Wireless handheld devices, radiation systems and manufacturing methods
Abstract
A radiating system for transmitting and receiving signals in first and second frequency regions includes a radiating structure, a radiofrequency system, and an external port. The radiating structure has first and second isolated radiation boosters coupled to a ground plane layer. A first internal port of the radiating structure is between the first radiation booster and the ground plane layer, and a second internal port is between the second radiation booster and the ground plane layer. A distance between the two internal ports is less than 0.06 times a wavelength of the lowest frequency. The maximum size of the first and second radiation boosters is smaller than 1/30 times the wavelength of the lowest frequency. The radiofrequency system includes two ports connected respectively to the first and the second internal ports of the radiating structure, and a port connected to the external port of the radiating system.
Claims
exact text as granted — not AI-modifiedWhat is claimed is:
1. A radiation booster for enabling a radiating structure to transmit and receive electromagnetic wave signals in a frequency region, the radiation booster comprising:
a dielectric element comprising a substantially polyhedral form factor;
a first conductive element disposed on a first face of the dielectric element;
a second conductive element disposed on a second face of the dielectric element; and
a third conductive element disposed in at least one via hole through the dielectric element and connecting the first and second conductive elements.
2. The radiation booster of claim 1 , wherein a longest edge of the radiation booster is shorter than 1/30 of a longest operating wavelength of a lowest operating frequency band at which the radiation booster operates.
3. The radiation booster of claim 1 , wherein the dielectric element comprises a substantially cuboid shape.
4. The radiation booster of claim 1 , wherein the dielectric element comprises a substantially parallelepiped shape.
5. The radiation booster of claim 1 , wherein the dielectric element comprises a substantially cube shape.
6. The radiation booster of claim 1 , wherein the first conductive element is printed on the first face of the dielectric element; the second conductive element is printed on the second face of the dielectric element; and the first and second conductive elements are substantially parallel to each other.
7. The radiation booster of claim 1 , wherein the third conductive element is disposed in at least two via holes through the dielectric element.
8. The radiation booster of claim 1 , wherein the third conductive element is disposed in four via holes through the dielectric element, each of the four via holes terminating at one end at the first face of the dielectric element near a respective corner of the first face and terminating at another end at the second face of the dielectric element near a respective corner of the second face.

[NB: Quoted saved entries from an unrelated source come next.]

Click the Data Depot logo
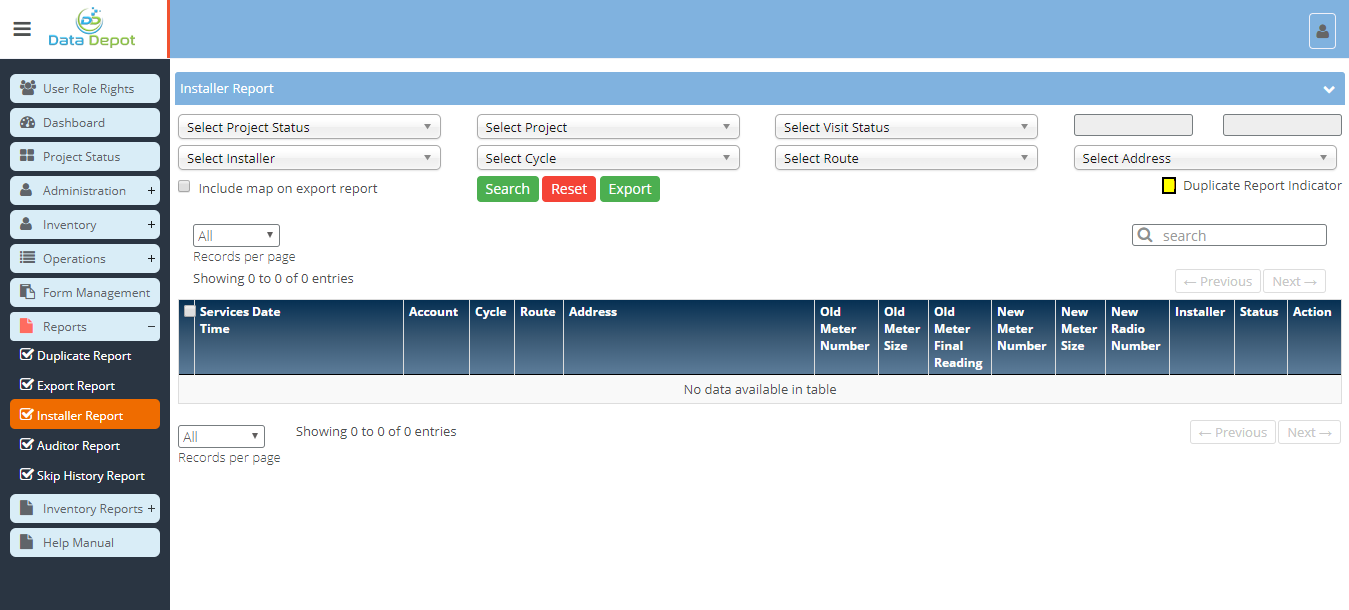The width and height of the screenshot is (1349, 610). click(92, 28)
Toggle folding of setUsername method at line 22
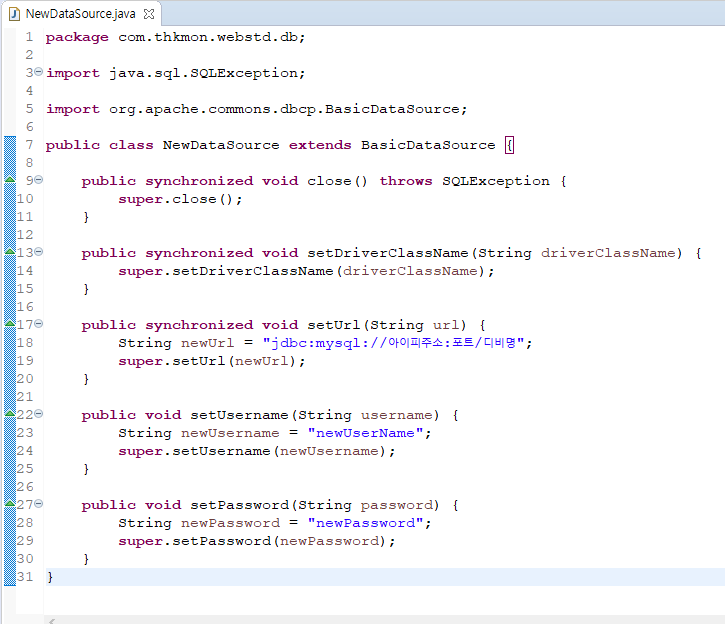This screenshot has height=624, width=725. tap(38, 415)
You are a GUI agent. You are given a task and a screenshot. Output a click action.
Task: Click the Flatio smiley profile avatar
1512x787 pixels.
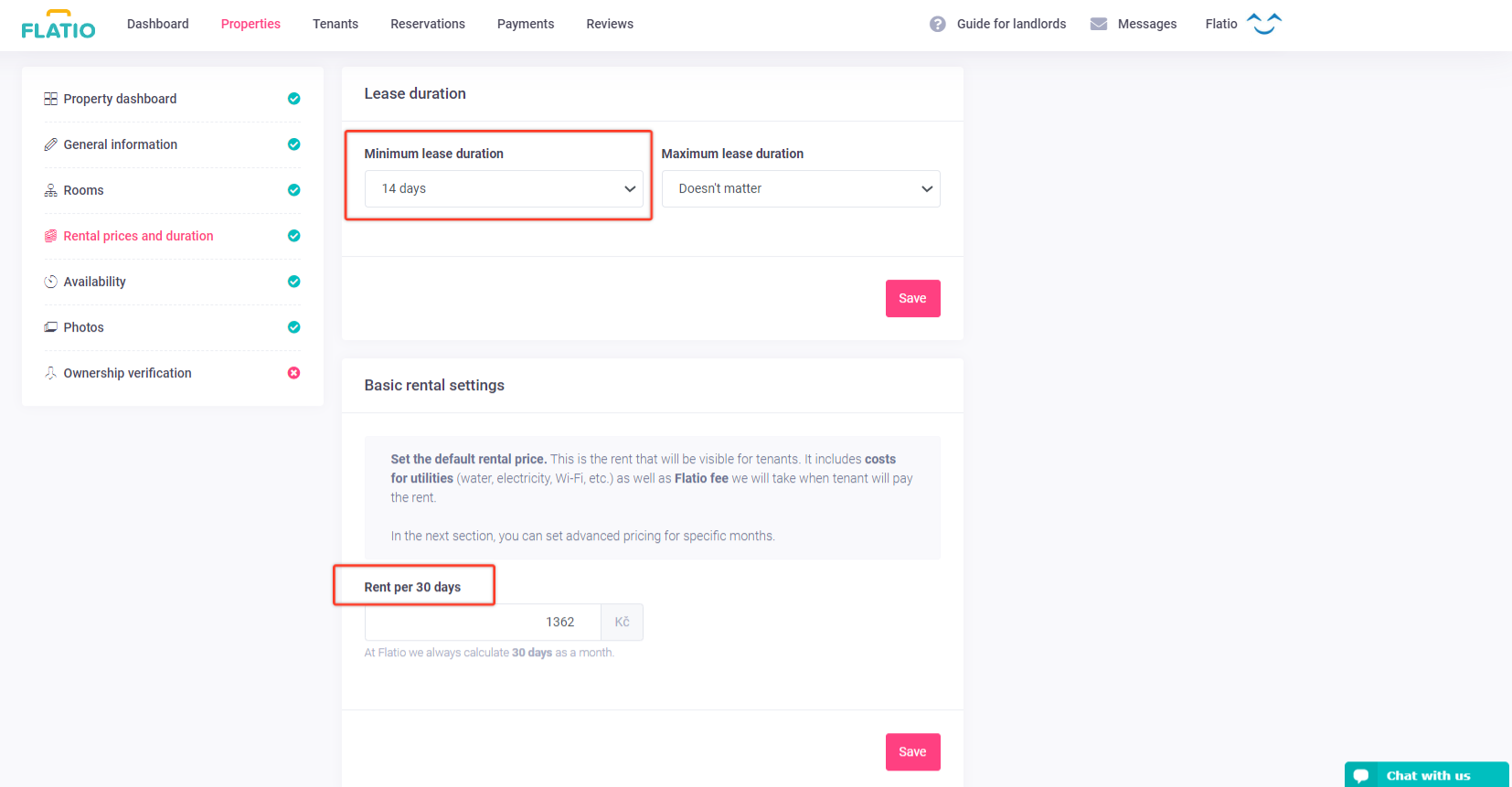[1263, 24]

9. The radiation booster of claim 1 , wherein the third conductive element is disposed in a single via hole through the dielectric element, the via hole terminating at one end at the first face of the dielectric element near a center of the first face and terminating at another end at the second face of the dielectric element near a center of the second face.
10. The radiation booster of claim 1 , wherein the third conductive element is disposed in a single via hole through the dielectric element, the via hole terminating at one end at the first face of the dielectric element near a corner of the first face and terminating at another end at the second face of the dielectric element near a corresponding corner of the second face.
11. The radiation booster of claim 1 , wherein the third conductive element is disposed in at least first and second via holes through the dielectric element,
the first via hole holes terminating at one end at the first face of the dielectric element near a first corner of the first face and terminating at another end at the second face of the dielectric element near a corresponding first corner of the second face,
the second via hole holes terminating at one end at the first face of the dielectric element near a second corner of the first face, the second corner of the first face being opposite the first corner of the first face, and terminating at another end at the second face of the dielectric element near a corresponding second corner of the second face, the second corner of the second face being opposite the first corner of the second face.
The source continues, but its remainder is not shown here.